Les seins bridés sous une bande de toile et les hanches dissimulées sous une ample chemise, Manusche ne se mariera pas et restera sans enfant : tel est le prix à payer par une femme des Balkans pour pouvoir fumer, chasser, aller au café, conduire une voiture ou participer à la vie publique du village. Comme l’écrit Gilles de Rapper, ce phénomène des vierges jurées, encore observable aujourd’hui en Albanie, est une des « solutions apportées au problème que pose l’absence d’héritier mâle » dans les sociétés fondées sur la parenté et les groupes de descendance[1]. Des filles y sont élevées en garçons et endossent le rôle du fils manquant. Elles y gagnent, outre la liberté de mouvement des hommes, le droit d’hériter du nom, de la maison et des biens de leur famille, toutes choses qui, sans elles, partent dans les branches collatérales – et partiront à la génération suivante.
Cela pour préciser l’arrière-plan historique et culturel du roman d’Emmanuelle Favier, dont l’ambition se situe toutefois clairement ailleurs. Comme elle le confirme en postface, son approche n’est pas documentaire, son regard n’est pas anthropologique, son écriture ne s’est pas nourrie d’entretiens avec des vierges jurées. Le questionnement de l’auteure est tout autre. Il porte sur la part du désir dans la construction identitaire d’un individu et sur son cheminement hors des voies convenues. Il interroge le rapport d’un tel désir au genre, ses effets sur le corps individuel et sur le corps social. Il suffit en effet qu’arrive un inconnu dans le village pour que Manusche, « troublée par l’événement » et plus encore par le corps de cet autre, succombe à ce quelque chose d’universel « qui command[e] malgré elle son attitude » : le désir. Fi du village, de ses lois, des serments plus ou moins consentis sous la contrainte, fi du destin qu’un groupe social impose à ses membres, fi même des étiquettes et des genres ! « Un instinct les poussait l’une vers l’autre, où la nature de leurs corps physiques n’entrait qu’accessoirement. » Ne restent que les corps, les peaux, les chairs nerveuses, qui d’abord jouissent de se voir, seulement vus comme ils sont, dans une dialectique du même et de l’autre. Puis dont les chants intimes entrent en résonance avec l’univers entier. Dans une langue gourmande, riche et précise, synesthésique dirait-on, Emmanuelle Favier aime à capter les signaux du monde, tels que les perçoit un corps qui, en s’acceptant, peut enfin les accueillir. Les lumières, les parfums, le goût des choses, la fraîcheur d’une eau ou le bruissement des arbres : la nature accompagne cet épanouissement de soi qui est aussi un dépassement.

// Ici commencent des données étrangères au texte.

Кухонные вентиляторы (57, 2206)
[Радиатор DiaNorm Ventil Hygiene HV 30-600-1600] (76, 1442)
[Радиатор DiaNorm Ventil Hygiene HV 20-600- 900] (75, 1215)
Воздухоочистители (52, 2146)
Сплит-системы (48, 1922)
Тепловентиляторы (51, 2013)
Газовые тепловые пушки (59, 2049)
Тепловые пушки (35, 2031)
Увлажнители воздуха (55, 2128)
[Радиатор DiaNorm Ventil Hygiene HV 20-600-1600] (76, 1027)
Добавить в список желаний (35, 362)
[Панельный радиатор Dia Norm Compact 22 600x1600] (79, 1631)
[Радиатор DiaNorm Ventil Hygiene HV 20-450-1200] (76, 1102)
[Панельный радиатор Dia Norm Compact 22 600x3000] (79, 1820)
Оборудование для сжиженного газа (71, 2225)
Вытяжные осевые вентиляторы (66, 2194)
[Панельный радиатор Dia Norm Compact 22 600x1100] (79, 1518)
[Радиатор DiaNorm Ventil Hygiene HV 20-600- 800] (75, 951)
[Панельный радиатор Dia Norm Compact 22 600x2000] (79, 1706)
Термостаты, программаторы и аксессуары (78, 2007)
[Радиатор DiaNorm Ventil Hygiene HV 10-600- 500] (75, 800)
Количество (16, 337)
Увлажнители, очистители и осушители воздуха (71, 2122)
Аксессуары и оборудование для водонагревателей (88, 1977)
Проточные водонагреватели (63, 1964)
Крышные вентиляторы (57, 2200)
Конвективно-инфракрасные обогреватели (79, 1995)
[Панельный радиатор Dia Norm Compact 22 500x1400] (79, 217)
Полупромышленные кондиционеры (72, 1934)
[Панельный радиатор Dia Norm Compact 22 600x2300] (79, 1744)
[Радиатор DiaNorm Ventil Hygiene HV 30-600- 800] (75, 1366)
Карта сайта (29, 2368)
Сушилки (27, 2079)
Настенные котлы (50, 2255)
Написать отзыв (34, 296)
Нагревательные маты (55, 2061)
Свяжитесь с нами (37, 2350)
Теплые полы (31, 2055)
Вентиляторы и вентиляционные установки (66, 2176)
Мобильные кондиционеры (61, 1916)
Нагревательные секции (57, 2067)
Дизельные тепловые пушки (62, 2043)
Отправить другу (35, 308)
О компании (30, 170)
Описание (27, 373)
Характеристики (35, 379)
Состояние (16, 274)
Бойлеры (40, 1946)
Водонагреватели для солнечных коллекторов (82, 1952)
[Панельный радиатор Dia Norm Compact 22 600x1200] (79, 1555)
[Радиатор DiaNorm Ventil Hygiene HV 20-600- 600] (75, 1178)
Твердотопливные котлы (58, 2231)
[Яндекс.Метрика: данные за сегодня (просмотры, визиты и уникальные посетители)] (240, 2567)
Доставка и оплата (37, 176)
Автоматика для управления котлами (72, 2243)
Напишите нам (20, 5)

Il manquait à Emmanuelle Favier, auteure de poèmes, de nouvelles, notamment aux éditions Rhubarbe, et de théâtre, de s’aventurer sur le terrain romanesque : c’est désormais chose faite — et bien faite !
[Extrait]
« [En entrant dans la serre], Adrian eut un choc. La sensation de touffeur l’alanguit au point que tous ses repères physiques semblèrent se dissoudre. La moiteur exhaustait les senteurs opaques de l’eau croupie, de la terre, des stipes drus que son corps tout entier, soudain sensibilisé à l’extrême, aspirait par ses pores épanouis. [Adrian] eut très envie de Gisela, qui rit à la proposition glissée à son oreille. »
Emmanuelle Favier, Le Courage qu’il faut aux rivières, p. 134.
[1]. Gilles de Rapper, « Entre masculin et féminin », L’Homme, no 154-155, avril-septembre 2000, pp. 457-466.